[Saved entries]

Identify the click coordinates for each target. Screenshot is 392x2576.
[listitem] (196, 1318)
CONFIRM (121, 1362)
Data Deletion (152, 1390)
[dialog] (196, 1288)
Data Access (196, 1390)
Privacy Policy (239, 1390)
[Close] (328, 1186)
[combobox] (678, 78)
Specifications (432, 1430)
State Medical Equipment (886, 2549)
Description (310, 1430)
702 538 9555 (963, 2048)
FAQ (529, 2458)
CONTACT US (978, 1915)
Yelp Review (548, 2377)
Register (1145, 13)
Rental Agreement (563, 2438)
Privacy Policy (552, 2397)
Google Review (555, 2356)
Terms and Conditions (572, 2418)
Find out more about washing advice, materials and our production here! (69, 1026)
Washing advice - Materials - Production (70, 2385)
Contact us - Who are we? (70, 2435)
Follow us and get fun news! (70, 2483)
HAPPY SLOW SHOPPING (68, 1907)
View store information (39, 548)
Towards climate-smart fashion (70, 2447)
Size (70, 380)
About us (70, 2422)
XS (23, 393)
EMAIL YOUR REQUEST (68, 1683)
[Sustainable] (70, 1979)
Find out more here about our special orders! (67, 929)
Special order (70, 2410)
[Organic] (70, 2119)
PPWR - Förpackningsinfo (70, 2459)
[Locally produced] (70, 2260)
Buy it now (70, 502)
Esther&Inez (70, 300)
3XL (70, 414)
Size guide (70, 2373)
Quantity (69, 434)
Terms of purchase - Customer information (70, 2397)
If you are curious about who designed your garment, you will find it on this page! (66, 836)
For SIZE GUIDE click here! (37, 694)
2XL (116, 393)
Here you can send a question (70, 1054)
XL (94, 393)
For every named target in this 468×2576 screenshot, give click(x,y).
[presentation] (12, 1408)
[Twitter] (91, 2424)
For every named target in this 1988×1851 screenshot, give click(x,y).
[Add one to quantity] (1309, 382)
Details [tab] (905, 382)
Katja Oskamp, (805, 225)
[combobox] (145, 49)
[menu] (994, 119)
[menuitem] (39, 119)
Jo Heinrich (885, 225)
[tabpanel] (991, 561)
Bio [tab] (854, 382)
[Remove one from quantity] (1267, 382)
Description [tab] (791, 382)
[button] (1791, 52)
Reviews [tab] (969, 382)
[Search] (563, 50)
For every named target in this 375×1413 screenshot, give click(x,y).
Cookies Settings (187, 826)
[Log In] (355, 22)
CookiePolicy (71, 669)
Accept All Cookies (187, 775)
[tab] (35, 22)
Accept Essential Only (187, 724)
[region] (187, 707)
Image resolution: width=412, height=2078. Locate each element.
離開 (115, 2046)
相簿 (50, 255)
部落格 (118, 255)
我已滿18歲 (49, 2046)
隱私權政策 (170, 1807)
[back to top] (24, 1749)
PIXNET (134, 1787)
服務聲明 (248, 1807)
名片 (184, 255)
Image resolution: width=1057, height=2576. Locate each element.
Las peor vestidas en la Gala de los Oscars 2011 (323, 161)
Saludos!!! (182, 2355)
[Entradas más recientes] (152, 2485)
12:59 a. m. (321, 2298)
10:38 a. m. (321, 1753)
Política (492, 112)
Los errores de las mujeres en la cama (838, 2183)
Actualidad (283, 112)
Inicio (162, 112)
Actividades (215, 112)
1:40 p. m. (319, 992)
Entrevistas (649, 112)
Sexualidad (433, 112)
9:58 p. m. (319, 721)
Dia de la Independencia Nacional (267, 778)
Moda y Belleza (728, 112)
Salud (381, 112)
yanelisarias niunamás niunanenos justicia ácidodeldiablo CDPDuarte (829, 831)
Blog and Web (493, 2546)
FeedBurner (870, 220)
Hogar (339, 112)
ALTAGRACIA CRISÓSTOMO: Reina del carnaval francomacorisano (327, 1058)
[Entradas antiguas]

→ Exercise requirements: Gather from the records above every line containing the string "more".

→ Answer space:
Find out more about washing advice, materials and our production here! (69, 1026)
Find out more here about our special orders! (67, 929)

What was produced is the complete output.